Child Data Protection in India’s Digital Personal Data Protection Act 2024

The Digital Personal Data Protection Act (PDPA) 2024 plays a significant role in safeguarding individuals’ personal information in India. This act sets out clear guidelines on how personal data should be processed while emphasizing the rights of individuals to protect their information. A critical aspect of the PDPA is its provisions for children and individuals with disabilities. This article explores how the PDPA approaches child data protection, analyzing its key provisions and potential areas for improvement.

PDPA and Its Perspective on Children’s Data Protection

Under the PDPA, individuals under the age of 18 are legally considered children. This classification differs from other international laws such as the General Data Protection Regulation (GDPR) in the European Union, which defines children as those below 16 years, and in some cases, even 13 years.

Section 9: Regulations on Child Data Processing

Section 9 of the PDPA explicitly regulates the processing of children’s personal data. According to this provision, any entity handling a child’s personal data must obtain verifiable parental consent (VPC) before processing such information. Additionally, the act prohibits any processing of children’s data that could potentially harm them.

For instance, organizations are barred from tracking, monitoring, or profiling children’s behavior, particularly for advertising purposes. This means that businesses and digital platforms cannot target children with advertisements that may influence their decision-making or exploit their vulnerability.

Analysis of Verifiable Parental Consent (VPC)

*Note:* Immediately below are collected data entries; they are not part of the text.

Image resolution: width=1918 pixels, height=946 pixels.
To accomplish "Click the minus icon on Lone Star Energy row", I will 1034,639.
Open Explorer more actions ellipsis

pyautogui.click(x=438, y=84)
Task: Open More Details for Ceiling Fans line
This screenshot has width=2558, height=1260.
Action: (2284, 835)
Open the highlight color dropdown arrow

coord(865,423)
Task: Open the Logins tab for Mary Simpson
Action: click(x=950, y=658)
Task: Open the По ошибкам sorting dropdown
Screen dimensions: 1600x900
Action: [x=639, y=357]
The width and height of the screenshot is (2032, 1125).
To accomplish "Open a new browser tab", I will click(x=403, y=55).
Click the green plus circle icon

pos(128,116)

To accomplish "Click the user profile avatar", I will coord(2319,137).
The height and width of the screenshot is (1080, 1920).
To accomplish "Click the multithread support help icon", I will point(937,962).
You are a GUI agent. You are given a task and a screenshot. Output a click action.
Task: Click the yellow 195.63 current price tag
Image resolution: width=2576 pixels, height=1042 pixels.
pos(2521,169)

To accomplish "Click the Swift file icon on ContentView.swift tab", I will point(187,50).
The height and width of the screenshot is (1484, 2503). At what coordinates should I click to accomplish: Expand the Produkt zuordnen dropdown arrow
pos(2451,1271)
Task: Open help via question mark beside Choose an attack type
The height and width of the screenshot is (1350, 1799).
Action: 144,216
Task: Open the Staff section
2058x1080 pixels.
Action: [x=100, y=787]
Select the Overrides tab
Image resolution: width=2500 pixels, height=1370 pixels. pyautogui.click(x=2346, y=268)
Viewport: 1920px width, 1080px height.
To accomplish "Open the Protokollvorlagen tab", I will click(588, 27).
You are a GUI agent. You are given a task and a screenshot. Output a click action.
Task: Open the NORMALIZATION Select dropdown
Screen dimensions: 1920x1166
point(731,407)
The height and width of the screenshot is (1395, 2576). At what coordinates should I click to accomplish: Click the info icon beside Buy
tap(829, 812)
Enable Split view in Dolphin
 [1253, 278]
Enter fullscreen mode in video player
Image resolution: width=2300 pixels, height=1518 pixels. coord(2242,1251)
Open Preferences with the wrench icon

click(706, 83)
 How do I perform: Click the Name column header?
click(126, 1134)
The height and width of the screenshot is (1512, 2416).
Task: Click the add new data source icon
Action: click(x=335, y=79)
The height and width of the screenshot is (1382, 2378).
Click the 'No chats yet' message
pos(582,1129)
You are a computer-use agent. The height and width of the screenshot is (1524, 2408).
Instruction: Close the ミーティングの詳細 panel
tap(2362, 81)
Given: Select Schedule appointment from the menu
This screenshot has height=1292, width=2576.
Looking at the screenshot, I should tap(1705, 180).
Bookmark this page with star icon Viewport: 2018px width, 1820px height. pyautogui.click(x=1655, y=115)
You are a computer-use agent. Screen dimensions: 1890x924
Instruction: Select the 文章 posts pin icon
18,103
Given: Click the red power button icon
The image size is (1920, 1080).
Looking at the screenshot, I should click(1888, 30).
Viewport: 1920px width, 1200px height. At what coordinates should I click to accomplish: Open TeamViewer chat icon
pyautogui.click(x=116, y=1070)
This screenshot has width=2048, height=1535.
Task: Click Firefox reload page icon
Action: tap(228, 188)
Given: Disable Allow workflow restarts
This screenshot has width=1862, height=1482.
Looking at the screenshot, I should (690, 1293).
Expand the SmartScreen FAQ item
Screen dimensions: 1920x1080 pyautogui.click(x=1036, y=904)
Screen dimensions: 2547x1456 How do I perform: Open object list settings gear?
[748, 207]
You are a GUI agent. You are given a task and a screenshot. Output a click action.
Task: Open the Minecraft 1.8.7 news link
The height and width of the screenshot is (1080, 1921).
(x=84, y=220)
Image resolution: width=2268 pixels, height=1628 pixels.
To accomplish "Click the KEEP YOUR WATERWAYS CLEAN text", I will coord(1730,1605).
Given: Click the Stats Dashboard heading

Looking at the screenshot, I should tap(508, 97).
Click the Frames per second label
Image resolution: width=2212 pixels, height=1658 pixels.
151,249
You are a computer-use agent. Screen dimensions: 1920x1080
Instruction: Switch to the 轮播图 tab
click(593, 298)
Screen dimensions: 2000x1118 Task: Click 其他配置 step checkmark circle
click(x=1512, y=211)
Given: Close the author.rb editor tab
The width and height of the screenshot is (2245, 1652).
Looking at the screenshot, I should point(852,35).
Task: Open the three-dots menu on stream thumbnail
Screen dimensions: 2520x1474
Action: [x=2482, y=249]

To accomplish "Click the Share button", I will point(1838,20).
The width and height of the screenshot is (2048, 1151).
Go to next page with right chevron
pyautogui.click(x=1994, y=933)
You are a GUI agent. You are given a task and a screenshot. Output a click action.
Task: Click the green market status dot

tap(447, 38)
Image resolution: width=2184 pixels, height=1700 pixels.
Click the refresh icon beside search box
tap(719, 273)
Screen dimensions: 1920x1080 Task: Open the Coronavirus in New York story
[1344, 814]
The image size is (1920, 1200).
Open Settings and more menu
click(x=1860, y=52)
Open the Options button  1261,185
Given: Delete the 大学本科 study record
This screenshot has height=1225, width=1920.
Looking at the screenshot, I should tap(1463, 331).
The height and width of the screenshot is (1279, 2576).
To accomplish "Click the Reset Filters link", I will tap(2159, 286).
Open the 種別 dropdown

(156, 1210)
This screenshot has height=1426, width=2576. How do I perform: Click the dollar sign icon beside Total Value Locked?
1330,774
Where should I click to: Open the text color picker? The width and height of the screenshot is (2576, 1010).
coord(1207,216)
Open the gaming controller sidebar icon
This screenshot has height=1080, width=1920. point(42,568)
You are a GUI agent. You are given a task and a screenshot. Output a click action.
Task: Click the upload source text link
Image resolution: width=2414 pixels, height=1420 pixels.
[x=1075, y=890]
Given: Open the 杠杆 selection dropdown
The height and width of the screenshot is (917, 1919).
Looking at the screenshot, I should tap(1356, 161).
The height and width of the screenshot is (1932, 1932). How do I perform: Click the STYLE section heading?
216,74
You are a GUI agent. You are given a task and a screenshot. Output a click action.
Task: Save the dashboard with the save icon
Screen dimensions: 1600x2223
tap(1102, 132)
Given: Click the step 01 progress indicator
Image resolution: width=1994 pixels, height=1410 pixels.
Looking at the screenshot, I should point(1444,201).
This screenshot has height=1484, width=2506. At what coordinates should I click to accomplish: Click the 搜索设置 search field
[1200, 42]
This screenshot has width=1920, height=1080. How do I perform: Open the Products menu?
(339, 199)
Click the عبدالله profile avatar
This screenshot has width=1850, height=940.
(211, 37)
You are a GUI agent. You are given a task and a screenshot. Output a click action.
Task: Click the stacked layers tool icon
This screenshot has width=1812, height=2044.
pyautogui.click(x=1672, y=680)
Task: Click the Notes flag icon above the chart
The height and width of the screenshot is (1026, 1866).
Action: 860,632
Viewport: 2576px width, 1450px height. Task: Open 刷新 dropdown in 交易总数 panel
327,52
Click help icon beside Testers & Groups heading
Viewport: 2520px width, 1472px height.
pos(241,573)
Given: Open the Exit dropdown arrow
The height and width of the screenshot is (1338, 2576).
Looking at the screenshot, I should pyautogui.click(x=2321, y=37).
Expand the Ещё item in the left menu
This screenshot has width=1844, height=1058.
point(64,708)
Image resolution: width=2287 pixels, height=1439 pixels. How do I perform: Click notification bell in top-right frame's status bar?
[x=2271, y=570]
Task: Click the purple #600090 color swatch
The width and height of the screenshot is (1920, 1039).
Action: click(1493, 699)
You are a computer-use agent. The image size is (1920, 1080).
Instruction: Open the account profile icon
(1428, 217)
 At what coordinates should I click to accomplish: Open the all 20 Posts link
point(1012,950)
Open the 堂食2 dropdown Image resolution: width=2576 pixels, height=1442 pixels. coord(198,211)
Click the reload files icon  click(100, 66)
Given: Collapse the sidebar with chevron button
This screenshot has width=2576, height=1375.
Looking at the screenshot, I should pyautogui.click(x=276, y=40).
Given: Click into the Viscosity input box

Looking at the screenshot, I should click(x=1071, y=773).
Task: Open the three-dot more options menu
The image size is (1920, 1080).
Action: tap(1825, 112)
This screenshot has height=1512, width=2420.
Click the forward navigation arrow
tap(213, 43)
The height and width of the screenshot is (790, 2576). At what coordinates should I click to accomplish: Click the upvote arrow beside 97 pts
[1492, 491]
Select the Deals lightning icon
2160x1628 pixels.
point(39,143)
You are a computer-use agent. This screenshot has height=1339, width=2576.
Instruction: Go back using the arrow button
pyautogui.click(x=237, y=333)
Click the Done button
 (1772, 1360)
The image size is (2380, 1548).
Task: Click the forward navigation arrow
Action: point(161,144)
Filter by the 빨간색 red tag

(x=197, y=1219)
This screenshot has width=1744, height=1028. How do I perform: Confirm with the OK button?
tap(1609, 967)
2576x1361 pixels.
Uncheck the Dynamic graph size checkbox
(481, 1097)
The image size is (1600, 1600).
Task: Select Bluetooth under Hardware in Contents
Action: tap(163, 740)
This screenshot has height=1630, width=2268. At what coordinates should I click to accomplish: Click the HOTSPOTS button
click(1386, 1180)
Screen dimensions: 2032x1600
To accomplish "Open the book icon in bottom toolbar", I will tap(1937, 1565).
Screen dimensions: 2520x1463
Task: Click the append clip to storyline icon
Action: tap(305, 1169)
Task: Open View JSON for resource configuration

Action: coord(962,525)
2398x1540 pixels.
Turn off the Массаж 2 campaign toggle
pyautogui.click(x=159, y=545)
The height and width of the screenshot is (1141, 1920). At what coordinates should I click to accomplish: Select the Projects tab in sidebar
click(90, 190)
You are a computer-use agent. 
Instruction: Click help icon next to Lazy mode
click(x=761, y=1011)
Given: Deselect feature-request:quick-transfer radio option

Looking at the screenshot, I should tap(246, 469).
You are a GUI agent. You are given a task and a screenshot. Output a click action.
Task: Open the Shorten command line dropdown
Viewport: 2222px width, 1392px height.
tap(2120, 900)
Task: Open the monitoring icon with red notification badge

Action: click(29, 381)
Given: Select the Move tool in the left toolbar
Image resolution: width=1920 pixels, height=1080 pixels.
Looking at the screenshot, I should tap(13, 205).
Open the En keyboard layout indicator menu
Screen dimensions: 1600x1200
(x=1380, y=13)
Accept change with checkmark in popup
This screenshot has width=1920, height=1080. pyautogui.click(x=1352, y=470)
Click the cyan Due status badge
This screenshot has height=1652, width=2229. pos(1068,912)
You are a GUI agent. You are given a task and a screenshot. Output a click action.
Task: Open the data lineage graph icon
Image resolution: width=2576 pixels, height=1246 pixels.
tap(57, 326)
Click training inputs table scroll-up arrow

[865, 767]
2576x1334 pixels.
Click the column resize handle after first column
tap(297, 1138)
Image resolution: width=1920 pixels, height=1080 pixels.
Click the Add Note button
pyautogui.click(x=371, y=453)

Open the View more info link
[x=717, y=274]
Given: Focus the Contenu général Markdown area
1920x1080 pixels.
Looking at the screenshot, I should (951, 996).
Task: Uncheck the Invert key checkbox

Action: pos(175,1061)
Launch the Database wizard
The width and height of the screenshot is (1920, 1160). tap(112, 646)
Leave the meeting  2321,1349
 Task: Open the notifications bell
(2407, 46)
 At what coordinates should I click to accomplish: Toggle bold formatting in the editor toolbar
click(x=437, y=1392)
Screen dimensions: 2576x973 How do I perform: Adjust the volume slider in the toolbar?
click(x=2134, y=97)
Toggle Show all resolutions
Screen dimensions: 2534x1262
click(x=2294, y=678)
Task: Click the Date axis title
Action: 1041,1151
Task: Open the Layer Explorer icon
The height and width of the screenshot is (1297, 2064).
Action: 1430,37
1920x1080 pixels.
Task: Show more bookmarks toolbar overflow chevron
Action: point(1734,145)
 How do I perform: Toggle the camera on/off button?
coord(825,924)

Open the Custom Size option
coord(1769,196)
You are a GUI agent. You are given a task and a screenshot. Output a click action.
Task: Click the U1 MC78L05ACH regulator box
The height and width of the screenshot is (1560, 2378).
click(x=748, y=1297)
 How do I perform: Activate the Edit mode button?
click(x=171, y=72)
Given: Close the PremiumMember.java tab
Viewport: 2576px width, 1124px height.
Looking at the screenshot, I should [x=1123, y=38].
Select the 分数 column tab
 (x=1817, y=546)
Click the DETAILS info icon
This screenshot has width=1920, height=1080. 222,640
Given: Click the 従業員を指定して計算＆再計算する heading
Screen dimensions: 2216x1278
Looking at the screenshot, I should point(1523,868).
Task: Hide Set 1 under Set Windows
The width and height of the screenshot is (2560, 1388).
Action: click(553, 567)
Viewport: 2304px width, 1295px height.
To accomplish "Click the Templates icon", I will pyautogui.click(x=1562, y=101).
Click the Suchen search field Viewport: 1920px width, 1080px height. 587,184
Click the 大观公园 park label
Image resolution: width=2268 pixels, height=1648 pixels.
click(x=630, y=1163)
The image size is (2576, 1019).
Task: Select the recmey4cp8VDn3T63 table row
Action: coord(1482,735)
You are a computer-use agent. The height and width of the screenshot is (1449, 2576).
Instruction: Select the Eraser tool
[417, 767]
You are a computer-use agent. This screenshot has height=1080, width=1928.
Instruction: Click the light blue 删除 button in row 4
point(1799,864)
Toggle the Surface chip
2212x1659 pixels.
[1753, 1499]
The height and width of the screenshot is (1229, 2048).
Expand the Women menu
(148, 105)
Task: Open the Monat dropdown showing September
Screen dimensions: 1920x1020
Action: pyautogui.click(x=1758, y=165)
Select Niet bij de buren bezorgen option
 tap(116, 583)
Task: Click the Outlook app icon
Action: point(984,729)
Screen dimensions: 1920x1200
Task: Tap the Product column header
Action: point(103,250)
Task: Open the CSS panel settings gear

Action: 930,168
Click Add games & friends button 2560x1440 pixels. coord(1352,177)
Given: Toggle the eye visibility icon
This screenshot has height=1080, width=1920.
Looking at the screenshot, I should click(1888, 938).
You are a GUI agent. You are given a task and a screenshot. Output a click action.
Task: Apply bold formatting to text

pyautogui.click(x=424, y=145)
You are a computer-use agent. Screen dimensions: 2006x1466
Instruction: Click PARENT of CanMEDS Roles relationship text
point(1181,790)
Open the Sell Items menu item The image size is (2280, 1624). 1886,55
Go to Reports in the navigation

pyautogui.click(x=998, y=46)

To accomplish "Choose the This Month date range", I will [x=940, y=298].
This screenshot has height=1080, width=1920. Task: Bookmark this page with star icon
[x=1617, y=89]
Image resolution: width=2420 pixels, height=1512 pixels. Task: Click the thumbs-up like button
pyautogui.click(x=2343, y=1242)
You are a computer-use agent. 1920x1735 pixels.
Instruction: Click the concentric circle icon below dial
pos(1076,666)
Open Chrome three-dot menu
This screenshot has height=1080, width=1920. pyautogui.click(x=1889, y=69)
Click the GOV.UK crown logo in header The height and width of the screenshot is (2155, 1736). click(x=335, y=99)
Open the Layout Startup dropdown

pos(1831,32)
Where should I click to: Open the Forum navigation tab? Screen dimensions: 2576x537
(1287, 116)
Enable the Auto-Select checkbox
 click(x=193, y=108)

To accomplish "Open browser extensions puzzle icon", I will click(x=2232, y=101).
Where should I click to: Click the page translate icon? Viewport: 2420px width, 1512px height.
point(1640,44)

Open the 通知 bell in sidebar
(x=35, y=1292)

The PDPA mandates parental consent before processing a child’s data, but it does not define how this consent should be obtained. In contrast, other regulations, such as the United States’ Children’s Online Privacy Protection Act (COPPA), provide clear guidelines on securing parental consent.

Methods for Verifiable Parental Consent (VPC)

In the U.S., the Federal Trade Commission (FTC) has established multiple methods for obtaining verifiable parental consent, including:

  • Physical consent forms that parents mail to the organization.
  • Email-based consent verification.
  • Toll-free phone numbers for parental authorization.
  • Video calls for direct parental consent.
  • Knowledge-based authentication through Q&A.
  • Verification using government-issued identification.
  • Facial recognition for parental verification.

Although these methods ensure strict parental oversight, they have been criticized for being cumbersome, time-consuming, and expensive. While some parents appreciate the added security, others believe these steps create unnecessary hurdles.

Platform-Mediated Verifiable Parental Consent

One potential alternative is a platform-mediated VPC system. This method involves a dedicated platform that systematically verifies parental consent and flags underage users across multiple digital services. This would simplify the process while maintaining data protection standards.

The Indian government needs to develop a practical and efficient mechanism for parental consent. Additionally, authorities should consider the diverse maturity levels within the 0-18 age group. For example, a five-year-old child’s data privacy needs vastly differ from those of a 16-year-old. Social media platforms should also be required to implement stringent VPC measures to prevent children below the age of 10 from creating accounts without parental supervision.

Restrictions on Processing Children’s Data

The PDPA criminalizes the misuse of children’s data if it results in a detrimental effect on their well-being. Organizations are strictly prohibited from tracking, monitoring, or analyzing children’s data in ways that may harm them.

Understanding the “Detrimental Effect”

The act, however, does not clearly define what constitutes a detrimental effect on children. In contrast, U.S. laws provide specific definitions regarding how certain digital activities can negatively impact minors. Without a detailed explanation in the PDPA, there is room for misinterpretation.

For example, some argue that social media inherently affects children’s mental health, while others believe that only specific online activities should be considered harmful. Additionally, most social media platforms require users to be at least 13 years old before creating an account. However, with PDPA defining childhood as under 18 years, the regulation raises concerns about how platforms should handle accounts of teenagers aged between 13 and 18.

Online Tracking and Behavioral Monitoring

Several online platforms and applications, including educational tools, track children’s behavior for various purposes, such as personalized learning. While these tools may seem beneficial, constant surveillance could negatively impact a child’s mental well-being.

Another major concern is the advertising industry. Many online games and applications target children with ads that entice them to make purchases without fully understanding the consequences. This raises ethical concerns about exploiting children’s lack of financial literacy and decision-making capabilities.

Need for Further Clarification in PDPA

While the PDPA is a step in the right direction, there are still several areas that require further clarification and enhancement, such as:

  1. Clearer Definition of Detrimental Effect – The law should specify what constitutes a harmful impact on a child’s physical, emotional, and mental well-being.
  2. Stronger Verification Mechanisms for VPC – The government must develop a standardized system to ensure parental consent is both practical and secure.
  3. Age-Specific Data Processing Guidelines – A five-year-old child’s privacy concerns differ from those of a 17-year-old; regulations should reflect these differences.
  4. Better Regulation of Social Media and Online Advertising – Platforms must be held accountable for preventing unauthorized tracking of minors.